Lines from the line with "星座 (512, 11)" to the line with "新浪简介 (203, 2512)" in the entries below, and only those, must be output exactly, with both ends included.

== Segment start ==

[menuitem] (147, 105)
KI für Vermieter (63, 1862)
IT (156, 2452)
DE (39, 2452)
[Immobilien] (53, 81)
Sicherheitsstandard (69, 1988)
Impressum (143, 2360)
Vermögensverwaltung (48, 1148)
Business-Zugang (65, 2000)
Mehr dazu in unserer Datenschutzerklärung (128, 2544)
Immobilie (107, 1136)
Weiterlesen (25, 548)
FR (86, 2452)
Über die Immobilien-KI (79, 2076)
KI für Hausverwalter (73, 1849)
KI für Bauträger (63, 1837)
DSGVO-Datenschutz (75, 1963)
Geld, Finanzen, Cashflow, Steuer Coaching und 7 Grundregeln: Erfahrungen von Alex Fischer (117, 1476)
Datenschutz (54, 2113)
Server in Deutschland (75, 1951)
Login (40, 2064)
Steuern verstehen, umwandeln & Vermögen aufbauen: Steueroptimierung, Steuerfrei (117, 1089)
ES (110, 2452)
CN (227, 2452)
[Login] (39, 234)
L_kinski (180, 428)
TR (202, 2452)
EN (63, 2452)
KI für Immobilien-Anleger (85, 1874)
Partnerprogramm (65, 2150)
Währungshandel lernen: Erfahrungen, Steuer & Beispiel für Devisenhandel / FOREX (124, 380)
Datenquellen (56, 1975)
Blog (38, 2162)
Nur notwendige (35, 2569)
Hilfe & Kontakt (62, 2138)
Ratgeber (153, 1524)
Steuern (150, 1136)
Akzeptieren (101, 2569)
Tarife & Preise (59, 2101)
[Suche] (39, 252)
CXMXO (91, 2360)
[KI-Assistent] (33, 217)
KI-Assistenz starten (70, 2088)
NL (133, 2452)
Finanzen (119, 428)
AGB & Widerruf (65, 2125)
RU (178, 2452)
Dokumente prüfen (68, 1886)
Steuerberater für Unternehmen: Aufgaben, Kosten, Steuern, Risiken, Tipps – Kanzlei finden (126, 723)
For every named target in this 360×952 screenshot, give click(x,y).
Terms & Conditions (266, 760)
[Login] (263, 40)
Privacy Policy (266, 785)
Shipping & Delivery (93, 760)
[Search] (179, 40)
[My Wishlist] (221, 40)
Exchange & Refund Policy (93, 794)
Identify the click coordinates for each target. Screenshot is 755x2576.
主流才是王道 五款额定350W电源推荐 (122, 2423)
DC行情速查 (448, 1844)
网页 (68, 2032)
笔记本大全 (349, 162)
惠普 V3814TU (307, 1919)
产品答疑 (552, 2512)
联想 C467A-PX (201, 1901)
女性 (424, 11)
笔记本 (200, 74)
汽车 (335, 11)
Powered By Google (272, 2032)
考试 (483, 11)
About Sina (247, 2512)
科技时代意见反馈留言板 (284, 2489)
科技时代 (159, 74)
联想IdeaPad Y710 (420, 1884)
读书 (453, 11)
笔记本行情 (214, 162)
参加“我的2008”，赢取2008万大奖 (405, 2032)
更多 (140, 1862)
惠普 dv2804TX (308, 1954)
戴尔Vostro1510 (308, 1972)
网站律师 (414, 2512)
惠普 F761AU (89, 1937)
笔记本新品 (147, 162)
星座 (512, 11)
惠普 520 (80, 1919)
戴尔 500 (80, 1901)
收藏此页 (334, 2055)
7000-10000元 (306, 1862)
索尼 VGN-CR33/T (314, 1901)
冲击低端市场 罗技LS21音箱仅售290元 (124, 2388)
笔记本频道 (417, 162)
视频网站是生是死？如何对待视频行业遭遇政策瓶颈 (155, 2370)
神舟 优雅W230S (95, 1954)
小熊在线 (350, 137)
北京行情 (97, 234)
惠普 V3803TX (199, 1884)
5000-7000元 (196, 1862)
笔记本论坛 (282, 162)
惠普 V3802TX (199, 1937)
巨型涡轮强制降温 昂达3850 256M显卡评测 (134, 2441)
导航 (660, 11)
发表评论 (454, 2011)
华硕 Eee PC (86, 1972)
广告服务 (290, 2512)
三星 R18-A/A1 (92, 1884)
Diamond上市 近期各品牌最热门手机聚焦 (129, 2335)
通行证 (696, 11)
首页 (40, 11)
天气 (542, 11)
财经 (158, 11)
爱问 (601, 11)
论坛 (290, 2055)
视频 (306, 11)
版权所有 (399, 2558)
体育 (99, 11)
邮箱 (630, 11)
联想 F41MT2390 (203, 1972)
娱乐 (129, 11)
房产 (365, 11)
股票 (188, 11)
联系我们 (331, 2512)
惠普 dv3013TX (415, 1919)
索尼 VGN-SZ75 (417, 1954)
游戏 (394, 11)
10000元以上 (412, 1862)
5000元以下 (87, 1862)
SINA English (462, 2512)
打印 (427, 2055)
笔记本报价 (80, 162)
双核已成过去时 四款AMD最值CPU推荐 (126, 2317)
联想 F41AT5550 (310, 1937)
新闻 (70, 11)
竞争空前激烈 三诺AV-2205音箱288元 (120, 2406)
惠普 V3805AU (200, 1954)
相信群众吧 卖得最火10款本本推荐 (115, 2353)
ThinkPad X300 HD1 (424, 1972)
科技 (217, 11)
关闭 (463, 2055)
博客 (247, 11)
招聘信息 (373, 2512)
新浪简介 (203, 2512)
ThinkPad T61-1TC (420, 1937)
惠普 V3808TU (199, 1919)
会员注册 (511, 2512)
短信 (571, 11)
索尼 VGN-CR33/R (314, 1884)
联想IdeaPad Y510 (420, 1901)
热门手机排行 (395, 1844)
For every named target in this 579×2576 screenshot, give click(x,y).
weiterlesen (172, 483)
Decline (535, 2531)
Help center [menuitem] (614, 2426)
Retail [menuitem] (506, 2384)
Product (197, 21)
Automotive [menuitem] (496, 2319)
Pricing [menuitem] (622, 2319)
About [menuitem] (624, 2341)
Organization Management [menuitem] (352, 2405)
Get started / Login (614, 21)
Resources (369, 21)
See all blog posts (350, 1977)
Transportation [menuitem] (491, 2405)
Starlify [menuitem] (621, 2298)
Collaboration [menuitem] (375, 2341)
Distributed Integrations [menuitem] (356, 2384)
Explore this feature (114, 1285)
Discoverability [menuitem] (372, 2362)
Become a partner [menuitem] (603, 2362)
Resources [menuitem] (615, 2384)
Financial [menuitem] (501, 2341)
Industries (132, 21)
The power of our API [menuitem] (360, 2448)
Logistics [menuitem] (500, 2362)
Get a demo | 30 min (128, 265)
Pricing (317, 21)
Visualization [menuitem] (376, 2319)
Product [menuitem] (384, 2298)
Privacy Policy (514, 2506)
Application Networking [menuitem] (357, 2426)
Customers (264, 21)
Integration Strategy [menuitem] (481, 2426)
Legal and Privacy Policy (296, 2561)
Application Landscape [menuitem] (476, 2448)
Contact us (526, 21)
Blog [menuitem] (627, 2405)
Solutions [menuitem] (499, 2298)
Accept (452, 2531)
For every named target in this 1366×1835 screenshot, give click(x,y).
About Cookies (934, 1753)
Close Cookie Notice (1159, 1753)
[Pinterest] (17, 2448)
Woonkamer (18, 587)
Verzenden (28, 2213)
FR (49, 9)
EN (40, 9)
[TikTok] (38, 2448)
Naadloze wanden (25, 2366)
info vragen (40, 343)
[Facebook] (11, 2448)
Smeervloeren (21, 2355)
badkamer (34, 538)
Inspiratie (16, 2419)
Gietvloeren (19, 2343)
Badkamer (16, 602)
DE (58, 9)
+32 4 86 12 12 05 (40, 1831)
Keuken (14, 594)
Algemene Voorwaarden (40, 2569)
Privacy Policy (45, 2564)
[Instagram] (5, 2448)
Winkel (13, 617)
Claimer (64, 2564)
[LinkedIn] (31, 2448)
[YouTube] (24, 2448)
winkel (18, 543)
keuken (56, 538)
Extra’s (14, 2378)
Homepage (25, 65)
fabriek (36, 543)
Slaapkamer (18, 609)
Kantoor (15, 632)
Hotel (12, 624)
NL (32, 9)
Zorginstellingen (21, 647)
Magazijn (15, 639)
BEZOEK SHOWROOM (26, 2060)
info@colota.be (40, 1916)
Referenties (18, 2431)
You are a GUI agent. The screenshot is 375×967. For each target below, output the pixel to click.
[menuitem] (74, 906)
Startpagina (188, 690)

== Segment end ==

• _Task solution_:
星座 (512, 11)
惠普 520 (80, 1919)
戴尔 500 (80, 1901)
收藏此页 (334, 2055)
7000-10000元 (306, 1862)
索尼 VGN-CR33/T (314, 1901)
冲击低端市场 罗技LS21音箱仅售290元 (124, 2388)
笔记本频道 (417, 162)
视频网站是生是死？如何对待视频行业遭遇政策瓶颈 (155, 2370)
神舟 优雅W230S (95, 1954)
小熊在线 (350, 137)
北京行情 (97, 234)
惠普 V3803TX (199, 1884)
5000-7000元 (196, 1862)
笔记本论坛 (282, 162)
惠普 V3802TX (199, 1937)
巨型涡轮强制降温 昂达3850 256M显卡评测 (134, 2441)
导航 (660, 11)
发表评论 (454, 2011)
华硕 Eee PC (86, 1972)
广告服务 (290, 2512)
三星 R18-A/A1 (92, 1884)
Diamond上市 近期各品牌最热门手机聚焦 (129, 2335)
通行证 (696, 11)
首页 (40, 11)
天气 (542, 11)
财经 (158, 11)
爱问 (601, 11)
论坛 (290, 2055)
视频 (306, 11)
版权所有 (399, 2558)
体育 (99, 11)
邮箱 (630, 11)
联想 F41MT2390 (203, 1972)
娱乐 (129, 11)
房产 (365, 11)
股票 (188, 11)
联系我们 (331, 2512)
惠普 dv3013TX (415, 1919)
索尼 VGN-SZ75 (417, 1954)
游戏 (394, 11)
10000元以上 (412, 1862)
5000元以下 (87, 1862)
SINA English (462, 2512)
打印 (427, 2055)
笔记本报价 (80, 162)
双核已成过去时 四款AMD最值CPU推荐 (126, 2317)
联想 F41AT5550 (310, 1937)
新闻 (70, 11)
竞争空前激烈 三诺AV-2205音箱288元 (120, 2406)
惠普 V3805AU (200, 1954)
相信群众吧 卖得最火10款本本推荐 (115, 2353)
ThinkPad X300 HD1 (424, 1972)
科技 (217, 11)
关闭 (463, 2055)
博客 (247, 11)
招聘信息 (373, 2512)
新浪简介 (203, 2512)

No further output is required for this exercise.